There has been a lot of talk about ‘hard’ and ‘soft’ Brexit in recent years, but no matter what agreement is reached, goods will require customs clearance. If a free trade agreement exists between two countries, import duties may be free or preferential. But in terms of data, the requirements are the same either way, and we know that the level of readiness varies greatly from one postal operator to the next.
With ‘Brexit Day’ set for January 1, 2021, time is fast running out to ensure your processes and systems are in the best possible shape to meet the seismic changes that are facing the postal industry. But for postal operators and other delivery companies that get it right, the potential prizes are enormous. This is because of the continuing exponential growth in cross-border e-commerce trade, something which – after an initial dip – will only be further fueled by the lasting societal changes caused by the Covid-19 pandemic.
According to Pitney Bowes, more than 103 billion parcels were shipped globally in 2019, a figure that is forecast to double by 2026. According to Statista, the total value of global cross-border e-commerce is predicted to exceed US$3.5tn by 2022.
Postal operators have the advantage of scale, with over 75% of all e-commerce shipments already being handled by them. But there is no room for complacency, as failure to meet the challenges posed by Brexit and other regulatory changes will lead to customers taking their business to providers who are better prepared.
The key to success in this fast-changing world centers on the ability to provide complete and valid electronic data. Come January, the UK will be considered a third country in its relationship with the remaining 27 EU countries. This means that formal customs clearance will be required for imports coming into the UK from EU countries, as with items coming from outside of the EU. Similarly, for exports from the UK, the UK will be considered a third country to the remaining 27 EU countries. This means that formal customs clearance will be required into each of the 27 EU countries for items coming from the UK.

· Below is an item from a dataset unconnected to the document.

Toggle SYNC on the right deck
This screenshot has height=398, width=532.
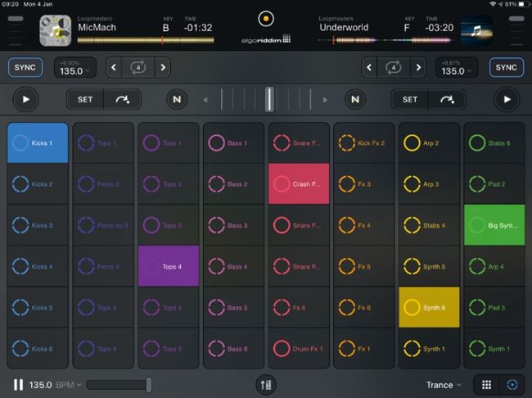507,67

Prior to Brexit, a UK company or individual bringing in goods from outside of the EU under the Low Value Consignment Relief (LVCR) would not be required to pay import VAT if the goods have a value below £15 (US$19.50). Once the Brexit transitional period ends on January 1, the UK government has confirmed that this relief will be withdrawn. This will result in import VAT being charged on almost all imports – there are some exceptions for items such as children’s clothing – from both outside and within the EU.

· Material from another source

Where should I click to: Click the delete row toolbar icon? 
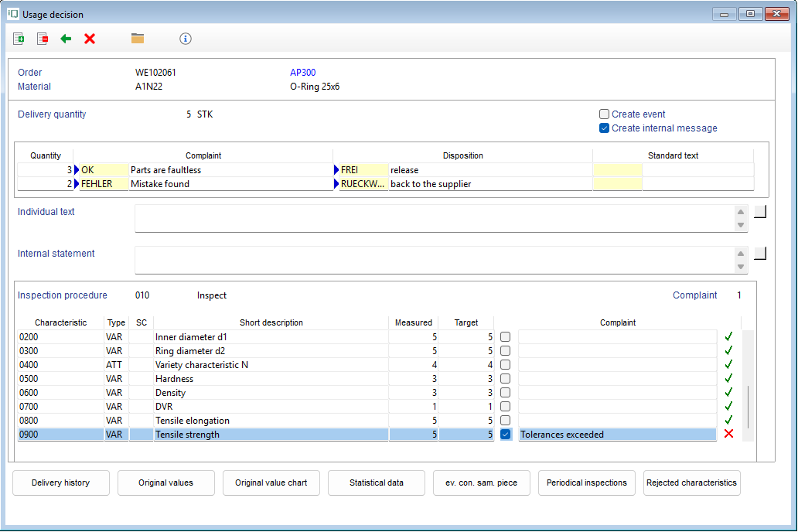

This will have an impact on the delivered price of the goods to the UK company or individual. For example, an article costing £10 (US$13) prior to the end of the Brexit transitional period will cost £12 (US$15.60) after Brexit when the 20% VAT levy is applied.

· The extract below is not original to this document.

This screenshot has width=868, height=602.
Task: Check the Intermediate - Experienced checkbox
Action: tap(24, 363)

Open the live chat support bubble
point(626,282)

To meet the data requirements of customs authorities, postal operators and other delivery providers need to provide the following:
• Accurate and detailed product descriptions;
• Correct HS 6 codes;
• Full details of shipper and consignee name and address data, including collection and importer details if relevant;
• Licenses or other specialized paperwork for goods where they are required to be shipped into and out of a country;
• Correct value of contents – values should represent the actual transaction value or a realistic market value;
• Country of origin (COO) – Customs needs to know where a commodity was manufactured as well as where it was exported from. The COO may influence the amount of duty and tax that may be applicable;
• Denied parties screening to avoid falling foul of governmental lists preventing shipment of goods to certain organizations or individuals.
Some posts and carriers have spent years preparing for this moment and will undoubtedly reap the rewards. Many others are far less prepared even as we enter the denouement to this long, and often tortuous, Brexit drama.